_TASKS TO PERFORM_
**1)** In the training history, what injury forced the writer to give up powerlifting?
**2)** Carry on the training history from the point where it stops.

Thank you Stu , I have been training some 35yrs + ( since I was 15yrs old ) and most of that time was dedicated to the type of training that I do presently ( with a few improvements to-date from experience ) . I competed at a high level in powerlifting at middleweight and was quite successful from age 16yrs forwards ( even competed quite successfully in a bodybuilding comp ... just once ) until I picked up a bad injury in my low back that was so debilitating I had to give up the sport ( in fact I was out of lifting completely for a number of years ) , I then started back training and looking for a `safe` method that would not aggravate my condition I turned to HIT and followed this method for some years ( hence the start of my journal on here ) ... BUT I soon found that I was not displaying the type of physique or degree of muscularity that I once did ( I was decondition and soft at a weight I once displayed a good level of muscularity ) so after re-evaluation I began tinkering once more with volume / intensity and frequency and arrived at where I am at today ( now aged 50yrs ).
I also re-evaluated my dietary practice too which was previously a follow on of the HIT advocated `balanced` approach of higher carbohydrate intake / lower fat and moderate protein to the kind of diet I followed all those years ago when I first came into lifting , that of high fat / lower carb and moderate protein and this has been THE biggest influence on my current body composition / look.

_DATASET EXCERPTS_
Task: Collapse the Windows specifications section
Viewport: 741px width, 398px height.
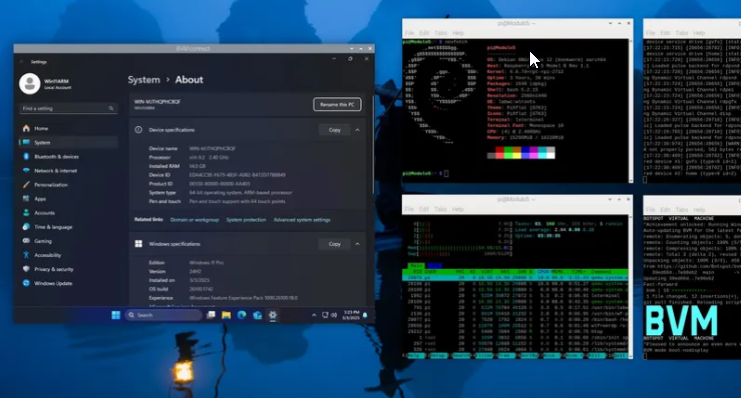Action: click(x=357, y=244)

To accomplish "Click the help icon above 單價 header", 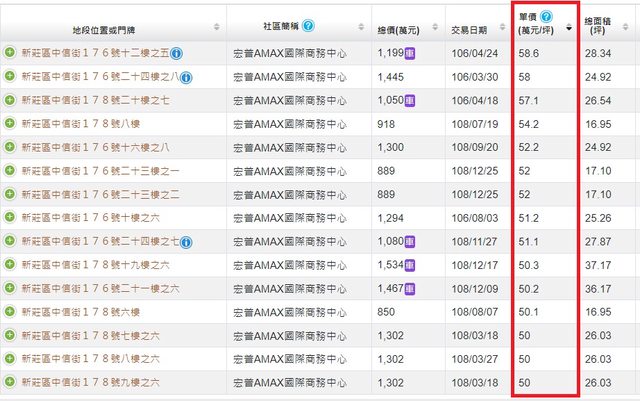I will pyautogui.click(x=546, y=17).
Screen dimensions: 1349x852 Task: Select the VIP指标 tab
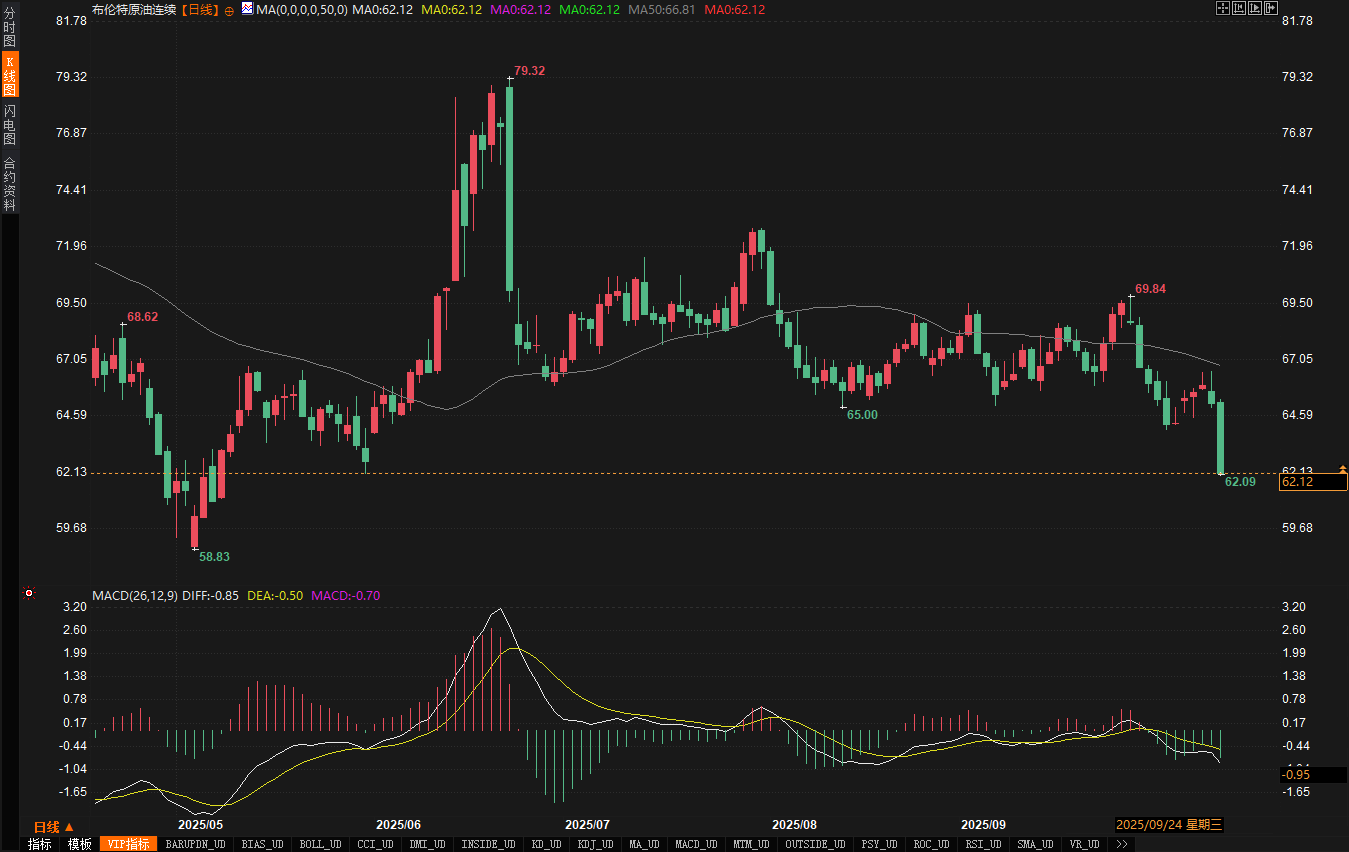[x=129, y=844]
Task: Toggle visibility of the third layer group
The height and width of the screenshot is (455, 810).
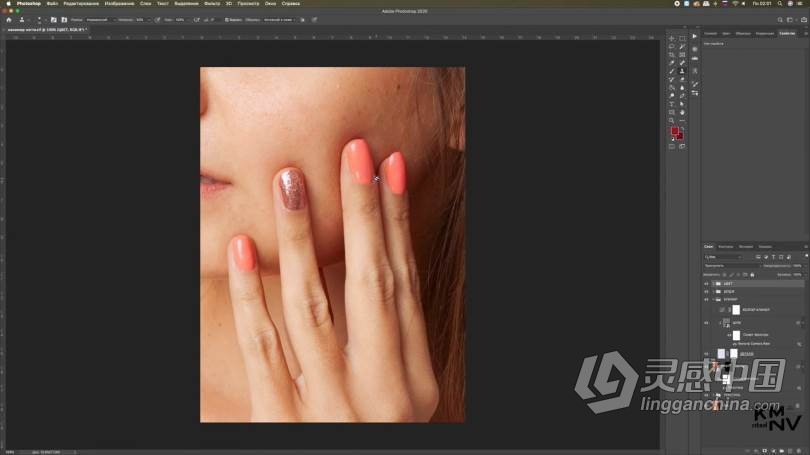Action: pyautogui.click(x=706, y=299)
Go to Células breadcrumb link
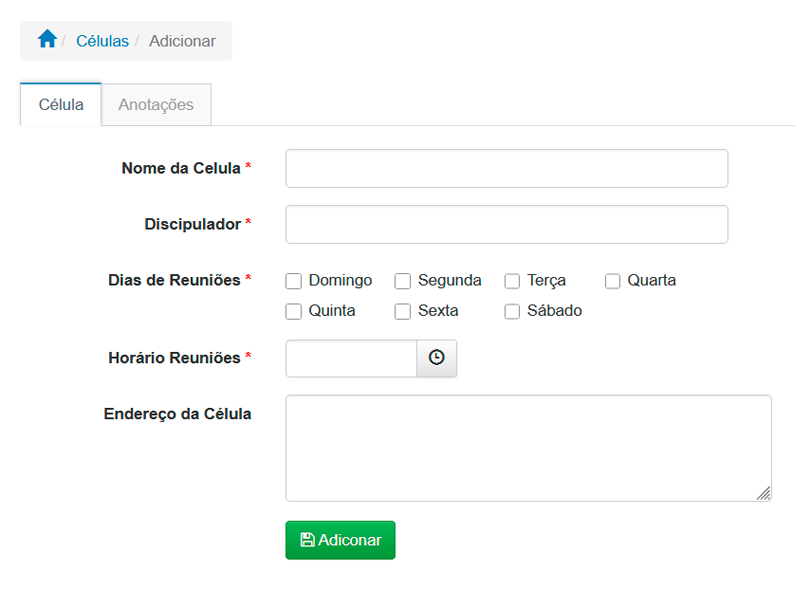 (x=102, y=41)
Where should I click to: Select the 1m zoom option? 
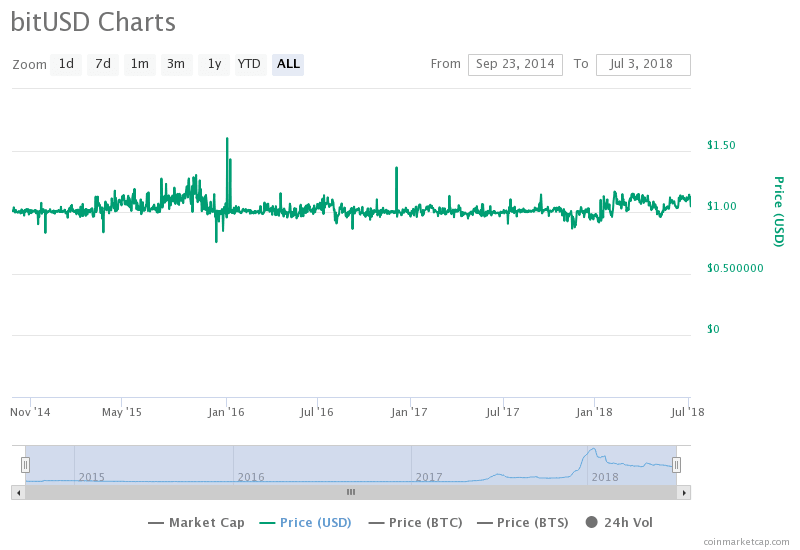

_RESULTS BY TASK_
**1)** A bad, debilitating injury to the lower back.

**2)**
There isn't much more to say , but thank you for your interest in my journal.

T.

StuKE wrote:
Damn, I'm a bit miffed that I typed s all out and posted and seem to have lost it! Oh well, will do it again and hopefully the original will not suddenly appear and There will be 2 posts more or less the same!
I think what you have done is amazing, not just the gains but the thoroughly documented workouts, together with pictures and discussion. Amazing and I honestly don't think anyone has done it so well before.
I have enjoyed reading this, a, on page 20 now but thought it only had around 25 pages, so was shocked when I saw how many there really are and couldn't help myself, skipping to the last page. The pics on there are amazing you have made astounding progress and although I will go back to page 20 and keep reading, it will take me some time and I noticed you seem to have significantly changed your training and perhaps diet too since the early days of this thread - unless I am mistaken (it happens!).
Can you please very briefly summarise how your training and diet have changed and why?
Thanks, and great work, you have done so much great work here.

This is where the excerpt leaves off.